100% I rationalized red flags because of my own baggage, I was insecure in love, and he love bombed me (look up this term if you are unfamiliar) and it felt so good to be so loved, I was wooed. He was amazingly doting and caring during our courtship. I saw hints of his emotional outburst but they were infrequent and mild which didn't outweigh all the wonderful positive qualities (fun, loving, caring, thoughtful etc) I was naive about how challenging marriages can be between NT/AT partners. I didn't know a lot then that I know now.

Then you add marriage and children, and neuro-atypical spouses are no longer to hold it together as they did during the (easy carefree) days of courtship. Their fuse shortens, they are no longer as loving and attentive, they get mean, they try and hurt you because they feel hurt. I felt so much regret about my choice - but as the OP mentioned above, I have been working on self-acceptance and self-compassion. I was young and broken too, I made a choice at that time that made sense to me. I can't go back and change that. It is part of my journey.

I have done a lot of work on the last few years to heal the baggage that i brought into this relationship. If I knew now what i know about myself and my baggage, I would not have married him. But I can't change the past, I have a life and family that I love, but a marriage that is flailing, and I am working on how to love him how he is, working on my boundaries and what I will and won't tolerate.

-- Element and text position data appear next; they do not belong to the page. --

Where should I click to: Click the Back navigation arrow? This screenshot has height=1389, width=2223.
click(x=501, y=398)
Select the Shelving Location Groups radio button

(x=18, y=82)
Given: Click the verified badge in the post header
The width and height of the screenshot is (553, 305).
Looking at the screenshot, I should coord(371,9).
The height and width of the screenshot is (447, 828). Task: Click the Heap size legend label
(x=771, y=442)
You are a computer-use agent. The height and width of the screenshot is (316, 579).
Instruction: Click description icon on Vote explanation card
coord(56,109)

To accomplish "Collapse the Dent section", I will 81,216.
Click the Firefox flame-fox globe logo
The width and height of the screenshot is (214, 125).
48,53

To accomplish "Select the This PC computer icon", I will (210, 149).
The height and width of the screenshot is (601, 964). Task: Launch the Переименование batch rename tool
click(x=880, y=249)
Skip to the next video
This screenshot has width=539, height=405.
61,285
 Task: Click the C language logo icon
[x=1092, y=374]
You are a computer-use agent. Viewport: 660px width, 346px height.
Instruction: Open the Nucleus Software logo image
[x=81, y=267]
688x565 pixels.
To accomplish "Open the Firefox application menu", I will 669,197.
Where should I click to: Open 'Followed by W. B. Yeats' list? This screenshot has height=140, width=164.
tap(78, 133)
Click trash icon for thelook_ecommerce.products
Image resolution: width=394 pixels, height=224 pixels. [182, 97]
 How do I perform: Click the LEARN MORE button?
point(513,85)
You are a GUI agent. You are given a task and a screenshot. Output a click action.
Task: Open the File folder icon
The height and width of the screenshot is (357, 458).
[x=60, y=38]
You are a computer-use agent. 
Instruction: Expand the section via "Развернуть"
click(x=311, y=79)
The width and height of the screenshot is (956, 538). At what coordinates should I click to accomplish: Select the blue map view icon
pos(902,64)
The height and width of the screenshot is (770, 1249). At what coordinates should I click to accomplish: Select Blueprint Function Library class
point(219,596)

It's hard, but I also see his outburts as an AT spouse, not a narcist - as a PP pointed out the difference being they are don't done with the intent to be malicious. It's like being married to a toddler who can't control their emotions.
Anonymous
Anonymous wrote:NP. I was totally blindsided by his love bombing and mental disorders I knew nothing about. Now I know the whole dam DSM.

I made the usual excuses: He’s a guy; cultural differences; His parents don’t talk much; Different/lack of life experiences; Inexperienced; book smart counts! Blah blah narc.


HUGE red flag. If his parents hated each other (but the family doesn't admit it) - it becomes your problem, sadly.